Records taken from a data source
----
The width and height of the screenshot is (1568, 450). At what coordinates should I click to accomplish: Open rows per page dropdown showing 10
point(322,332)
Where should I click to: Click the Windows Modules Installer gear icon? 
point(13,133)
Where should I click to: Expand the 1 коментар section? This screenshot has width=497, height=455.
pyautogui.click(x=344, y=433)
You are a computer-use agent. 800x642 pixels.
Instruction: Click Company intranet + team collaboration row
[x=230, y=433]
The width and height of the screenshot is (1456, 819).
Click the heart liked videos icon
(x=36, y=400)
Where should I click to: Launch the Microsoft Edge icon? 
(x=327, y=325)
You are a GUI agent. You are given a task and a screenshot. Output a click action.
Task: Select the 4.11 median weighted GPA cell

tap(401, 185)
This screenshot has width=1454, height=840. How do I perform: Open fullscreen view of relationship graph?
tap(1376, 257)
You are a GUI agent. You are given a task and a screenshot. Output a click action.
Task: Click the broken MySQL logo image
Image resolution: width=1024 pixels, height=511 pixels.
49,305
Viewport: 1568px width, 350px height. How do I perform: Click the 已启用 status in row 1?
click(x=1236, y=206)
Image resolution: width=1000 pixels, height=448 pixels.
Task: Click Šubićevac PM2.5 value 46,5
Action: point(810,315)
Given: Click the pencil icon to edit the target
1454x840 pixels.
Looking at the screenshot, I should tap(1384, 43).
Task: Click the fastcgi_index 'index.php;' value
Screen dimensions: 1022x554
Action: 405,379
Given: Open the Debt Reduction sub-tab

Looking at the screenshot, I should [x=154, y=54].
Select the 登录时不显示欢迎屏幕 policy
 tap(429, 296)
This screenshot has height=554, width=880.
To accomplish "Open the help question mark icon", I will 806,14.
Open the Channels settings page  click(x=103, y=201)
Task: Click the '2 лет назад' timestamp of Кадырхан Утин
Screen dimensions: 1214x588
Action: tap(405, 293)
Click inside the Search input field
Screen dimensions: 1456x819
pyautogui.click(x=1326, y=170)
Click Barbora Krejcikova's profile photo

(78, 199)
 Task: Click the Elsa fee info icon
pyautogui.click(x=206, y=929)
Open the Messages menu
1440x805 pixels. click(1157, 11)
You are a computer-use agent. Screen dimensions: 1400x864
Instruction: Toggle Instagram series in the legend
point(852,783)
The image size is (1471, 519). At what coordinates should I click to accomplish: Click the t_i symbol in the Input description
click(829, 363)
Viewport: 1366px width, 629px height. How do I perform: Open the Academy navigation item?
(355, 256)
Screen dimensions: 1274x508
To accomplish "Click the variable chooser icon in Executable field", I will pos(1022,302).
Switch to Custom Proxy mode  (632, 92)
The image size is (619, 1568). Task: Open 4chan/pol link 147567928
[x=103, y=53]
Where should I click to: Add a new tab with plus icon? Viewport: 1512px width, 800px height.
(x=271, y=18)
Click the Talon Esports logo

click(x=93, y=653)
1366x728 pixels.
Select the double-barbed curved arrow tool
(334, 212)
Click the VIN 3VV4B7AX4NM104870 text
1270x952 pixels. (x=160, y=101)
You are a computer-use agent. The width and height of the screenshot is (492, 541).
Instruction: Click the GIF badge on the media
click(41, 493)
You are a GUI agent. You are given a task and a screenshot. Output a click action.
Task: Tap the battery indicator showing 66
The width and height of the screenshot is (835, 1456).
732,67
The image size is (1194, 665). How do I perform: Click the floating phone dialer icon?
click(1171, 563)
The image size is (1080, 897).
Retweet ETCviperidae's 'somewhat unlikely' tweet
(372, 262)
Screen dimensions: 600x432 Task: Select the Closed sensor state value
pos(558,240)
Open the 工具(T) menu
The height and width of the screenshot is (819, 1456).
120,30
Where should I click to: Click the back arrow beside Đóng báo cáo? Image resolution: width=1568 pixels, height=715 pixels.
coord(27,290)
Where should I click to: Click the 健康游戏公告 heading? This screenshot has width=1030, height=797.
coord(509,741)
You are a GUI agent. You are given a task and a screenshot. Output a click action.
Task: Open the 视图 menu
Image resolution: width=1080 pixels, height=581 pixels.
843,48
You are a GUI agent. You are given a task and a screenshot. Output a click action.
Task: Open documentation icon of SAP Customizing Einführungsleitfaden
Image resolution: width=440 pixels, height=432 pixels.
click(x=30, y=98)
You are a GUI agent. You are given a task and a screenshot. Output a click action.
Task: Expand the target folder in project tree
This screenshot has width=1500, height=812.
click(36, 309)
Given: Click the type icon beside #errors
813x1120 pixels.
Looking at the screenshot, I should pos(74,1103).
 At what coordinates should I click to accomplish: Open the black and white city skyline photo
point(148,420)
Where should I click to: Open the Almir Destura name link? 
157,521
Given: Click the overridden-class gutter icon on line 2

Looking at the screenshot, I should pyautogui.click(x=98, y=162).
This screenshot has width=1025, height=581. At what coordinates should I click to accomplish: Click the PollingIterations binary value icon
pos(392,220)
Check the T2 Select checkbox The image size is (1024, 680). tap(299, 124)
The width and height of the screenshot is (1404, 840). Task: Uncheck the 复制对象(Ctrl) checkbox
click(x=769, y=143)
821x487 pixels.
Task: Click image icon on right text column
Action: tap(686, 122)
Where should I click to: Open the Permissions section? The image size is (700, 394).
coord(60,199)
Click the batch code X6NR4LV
----
Given task. Repeat word for word the lines starting at the one that contains "This screenshot has height=554, width=880." and ending at the one that contains "1270x952 pixels. (x=160, y=101)", including both of those lines.

Response to this task.
This screenshot has height=554, width=880.
To accomplish "Open the help question mark icon", I will 806,14.
Open the Channels settings page  click(x=103, y=201)
Task: Click the '2 лет назад' timestamp of Кадырхан Утин
Screen dimensions: 1214x588
Action: tap(405, 293)
Click inside the Search input field
Screen dimensions: 1456x819
pyautogui.click(x=1326, y=170)
Click Barbora Krejcikova's profile photo

(78, 199)
 Task: Click the Elsa fee info icon
pyautogui.click(x=206, y=929)
Open the Messages menu
1440x805 pixels. click(1157, 11)
You are a computer-use agent. Screen dimensions: 1400x864
Instruction: Toggle Instagram series in the legend
point(852,783)
The image size is (1471, 519). At what coordinates should I click to accomplish: Click the t_i symbol in the Input description
click(829, 363)
Viewport: 1366px width, 629px height. How do I perform: Open the Academy navigation item?
(355, 256)
Screen dimensions: 1274x508
To accomplish "Click the variable chooser icon in Executable field", I will pos(1022,302).
Switch to Custom Proxy mode  (632, 92)
The image size is (619, 1568). Task: Open 4chan/pol link 147567928
[x=103, y=53]
Where should I click to: Add a new tab with plus icon? Viewport: 1512px width, 800px height.
(x=271, y=18)
Click the Talon Esports logo

click(x=93, y=653)
1366x728 pixels.
Select the double-barbed curved arrow tool
(334, 212)
Click the VIN 3VV4B7AX4NM104870 text
1270x952 pixels. (x=160, y=101)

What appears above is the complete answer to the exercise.